Text:
A Brief Gin History
Did you know?
Junipers are coniferous trees and shrubs from the cypress family. Of the 50+ varieties, they can grow as high as 130 feet or be found as low spreading shrubs. They are found as Himalayan forests, in woodlands and even in dry rocky valleys.
Juniper forests provided food, fuel, wood and shelter. Juniper is a symbol for longevity, fertility, athleticism and strength.
The berries of the Juniper tree are used as spice in culinary dishes and are well known as flavouring in gin.
The word gin is thought to derive from either the Dutch jenever or the French genièvre. Both words translate as juniper.
Gin was first drunk as a medicine for stomach-ache, gout and gallstones. It had a bitter taste, so juniper berries were added to the mixture. Gin was said to have been introduced into England by King William III and his Dutch soldiers in the late 1600s. During the next few decades, the government taxed imported spirits and allowed unlicensed gin houses to flourish selling homemade gin. London’s poor drank so much of it that the era was dubbed the Gin Craze.
Gin is made by mixing distilled ethanol with botanicals. Flavours can be added but EU law states that the prominent taste in all gin must be juniper. If there were no juniper berries in the product, then the drink is called vodka.
Gin today has a reputation as the best white spirit. Gin producers mix their distilled ethanol with juniper berries and a wide range of natural flavours such as herbs, spices, roots and rinds. As you probably already know, today’s Gin Craze attracts a more sophisticated palate than it did in the 1700s!

Dataset:

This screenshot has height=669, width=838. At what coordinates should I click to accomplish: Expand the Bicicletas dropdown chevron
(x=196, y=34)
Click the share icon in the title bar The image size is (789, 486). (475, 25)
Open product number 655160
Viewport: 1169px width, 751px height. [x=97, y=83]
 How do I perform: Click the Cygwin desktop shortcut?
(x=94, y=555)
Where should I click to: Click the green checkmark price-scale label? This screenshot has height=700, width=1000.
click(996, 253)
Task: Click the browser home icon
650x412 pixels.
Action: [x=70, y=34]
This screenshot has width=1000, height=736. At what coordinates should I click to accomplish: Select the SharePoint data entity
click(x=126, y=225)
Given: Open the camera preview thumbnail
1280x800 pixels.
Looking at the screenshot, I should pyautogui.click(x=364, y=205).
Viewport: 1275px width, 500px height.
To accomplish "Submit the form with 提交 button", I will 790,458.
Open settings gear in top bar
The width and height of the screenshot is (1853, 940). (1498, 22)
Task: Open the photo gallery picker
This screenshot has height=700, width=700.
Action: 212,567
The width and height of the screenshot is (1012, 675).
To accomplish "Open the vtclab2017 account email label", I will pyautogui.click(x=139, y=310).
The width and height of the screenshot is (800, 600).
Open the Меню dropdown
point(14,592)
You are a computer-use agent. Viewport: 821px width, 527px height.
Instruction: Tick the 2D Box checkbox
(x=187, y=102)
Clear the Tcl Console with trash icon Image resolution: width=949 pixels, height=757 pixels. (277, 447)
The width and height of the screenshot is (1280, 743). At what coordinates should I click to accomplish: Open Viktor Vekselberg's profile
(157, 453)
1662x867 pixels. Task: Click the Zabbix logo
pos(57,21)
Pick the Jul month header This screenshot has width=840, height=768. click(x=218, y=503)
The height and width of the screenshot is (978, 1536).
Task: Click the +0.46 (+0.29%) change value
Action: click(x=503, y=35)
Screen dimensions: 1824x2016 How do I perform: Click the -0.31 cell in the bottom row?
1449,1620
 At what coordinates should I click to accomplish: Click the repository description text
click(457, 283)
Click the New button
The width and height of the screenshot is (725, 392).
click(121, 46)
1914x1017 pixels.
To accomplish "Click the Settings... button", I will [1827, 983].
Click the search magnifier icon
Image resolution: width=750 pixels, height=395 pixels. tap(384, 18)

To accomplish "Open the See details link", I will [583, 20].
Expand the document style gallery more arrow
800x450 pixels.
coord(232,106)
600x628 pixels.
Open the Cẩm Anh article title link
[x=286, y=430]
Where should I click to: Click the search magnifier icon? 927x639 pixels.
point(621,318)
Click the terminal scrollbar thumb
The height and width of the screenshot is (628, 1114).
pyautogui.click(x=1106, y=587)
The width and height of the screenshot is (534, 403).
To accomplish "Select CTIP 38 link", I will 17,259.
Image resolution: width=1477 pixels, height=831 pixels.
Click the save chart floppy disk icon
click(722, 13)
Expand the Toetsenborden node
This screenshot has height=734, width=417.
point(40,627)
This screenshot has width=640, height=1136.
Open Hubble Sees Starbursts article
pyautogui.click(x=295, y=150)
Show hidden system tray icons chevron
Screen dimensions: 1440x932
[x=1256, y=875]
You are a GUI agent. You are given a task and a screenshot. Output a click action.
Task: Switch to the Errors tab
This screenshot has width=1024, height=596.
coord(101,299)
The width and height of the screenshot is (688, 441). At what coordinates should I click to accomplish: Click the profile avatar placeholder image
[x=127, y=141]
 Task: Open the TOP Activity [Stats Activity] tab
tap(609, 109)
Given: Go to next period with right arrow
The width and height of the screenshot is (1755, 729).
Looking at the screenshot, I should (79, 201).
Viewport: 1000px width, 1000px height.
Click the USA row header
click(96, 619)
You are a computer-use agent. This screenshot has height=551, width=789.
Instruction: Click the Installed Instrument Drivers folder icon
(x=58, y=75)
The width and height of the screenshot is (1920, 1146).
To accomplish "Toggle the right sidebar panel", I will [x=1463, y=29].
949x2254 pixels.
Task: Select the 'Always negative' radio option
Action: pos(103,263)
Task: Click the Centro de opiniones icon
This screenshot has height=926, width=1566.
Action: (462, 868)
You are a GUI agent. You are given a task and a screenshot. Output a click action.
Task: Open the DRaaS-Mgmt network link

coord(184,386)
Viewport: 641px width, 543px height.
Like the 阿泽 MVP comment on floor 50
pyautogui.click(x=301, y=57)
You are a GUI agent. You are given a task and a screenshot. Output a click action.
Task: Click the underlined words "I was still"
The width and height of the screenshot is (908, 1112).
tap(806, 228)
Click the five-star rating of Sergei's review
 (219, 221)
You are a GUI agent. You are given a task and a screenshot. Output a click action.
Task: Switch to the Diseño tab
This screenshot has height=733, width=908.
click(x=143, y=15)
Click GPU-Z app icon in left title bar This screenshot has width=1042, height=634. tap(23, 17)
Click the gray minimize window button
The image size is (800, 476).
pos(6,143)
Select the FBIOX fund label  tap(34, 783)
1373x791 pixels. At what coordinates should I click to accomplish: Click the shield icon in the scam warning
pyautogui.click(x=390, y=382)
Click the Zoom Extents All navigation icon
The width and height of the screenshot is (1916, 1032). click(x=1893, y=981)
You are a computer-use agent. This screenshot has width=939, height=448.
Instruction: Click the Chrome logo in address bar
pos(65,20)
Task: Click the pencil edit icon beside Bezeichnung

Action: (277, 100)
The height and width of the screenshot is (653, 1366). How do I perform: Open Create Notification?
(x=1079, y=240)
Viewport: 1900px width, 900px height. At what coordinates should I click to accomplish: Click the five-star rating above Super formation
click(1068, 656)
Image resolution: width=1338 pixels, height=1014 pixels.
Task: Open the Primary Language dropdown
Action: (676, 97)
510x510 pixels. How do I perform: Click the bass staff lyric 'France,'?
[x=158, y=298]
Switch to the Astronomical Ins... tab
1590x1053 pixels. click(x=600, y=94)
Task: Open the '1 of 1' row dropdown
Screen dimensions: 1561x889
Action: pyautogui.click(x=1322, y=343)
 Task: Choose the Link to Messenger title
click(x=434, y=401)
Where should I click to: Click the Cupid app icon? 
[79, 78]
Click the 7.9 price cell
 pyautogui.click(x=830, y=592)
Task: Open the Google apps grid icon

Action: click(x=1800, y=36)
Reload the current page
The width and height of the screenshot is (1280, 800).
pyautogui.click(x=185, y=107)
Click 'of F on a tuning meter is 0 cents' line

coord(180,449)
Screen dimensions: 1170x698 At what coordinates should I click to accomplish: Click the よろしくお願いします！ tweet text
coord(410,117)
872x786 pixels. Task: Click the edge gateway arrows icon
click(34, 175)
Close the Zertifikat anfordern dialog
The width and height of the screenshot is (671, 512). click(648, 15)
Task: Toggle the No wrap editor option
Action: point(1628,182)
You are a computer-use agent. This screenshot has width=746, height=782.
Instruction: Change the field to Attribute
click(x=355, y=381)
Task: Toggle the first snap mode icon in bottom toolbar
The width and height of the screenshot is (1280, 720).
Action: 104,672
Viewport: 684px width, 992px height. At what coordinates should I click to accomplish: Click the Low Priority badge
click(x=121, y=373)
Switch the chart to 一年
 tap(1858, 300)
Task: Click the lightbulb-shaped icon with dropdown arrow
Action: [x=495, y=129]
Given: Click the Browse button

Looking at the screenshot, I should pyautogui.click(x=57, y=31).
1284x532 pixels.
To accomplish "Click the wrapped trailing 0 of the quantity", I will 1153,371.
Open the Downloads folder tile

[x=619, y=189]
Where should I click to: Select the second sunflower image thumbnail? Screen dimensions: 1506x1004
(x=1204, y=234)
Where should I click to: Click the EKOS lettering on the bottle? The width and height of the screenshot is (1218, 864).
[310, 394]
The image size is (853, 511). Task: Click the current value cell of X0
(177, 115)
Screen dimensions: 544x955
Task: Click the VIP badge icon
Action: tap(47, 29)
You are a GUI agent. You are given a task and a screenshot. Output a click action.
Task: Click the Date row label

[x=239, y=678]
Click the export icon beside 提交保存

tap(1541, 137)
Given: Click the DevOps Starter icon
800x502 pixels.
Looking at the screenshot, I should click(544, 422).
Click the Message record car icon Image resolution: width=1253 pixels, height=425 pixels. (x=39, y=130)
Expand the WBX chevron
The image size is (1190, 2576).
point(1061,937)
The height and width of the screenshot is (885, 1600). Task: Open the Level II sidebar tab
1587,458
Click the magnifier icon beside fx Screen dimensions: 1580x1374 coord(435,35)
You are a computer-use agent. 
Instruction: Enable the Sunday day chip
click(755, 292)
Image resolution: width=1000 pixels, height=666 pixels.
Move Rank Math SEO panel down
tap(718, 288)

Instructions:
**a)** According to the gin history above, what qualities is juniper a symbol for? List all of them.
**b)** In the gin history, what does EU law require to be the prominent taste in all gin?

Results for each task:
**a)** Longevity, fertility, athleticism, strength

**b)** Juniper.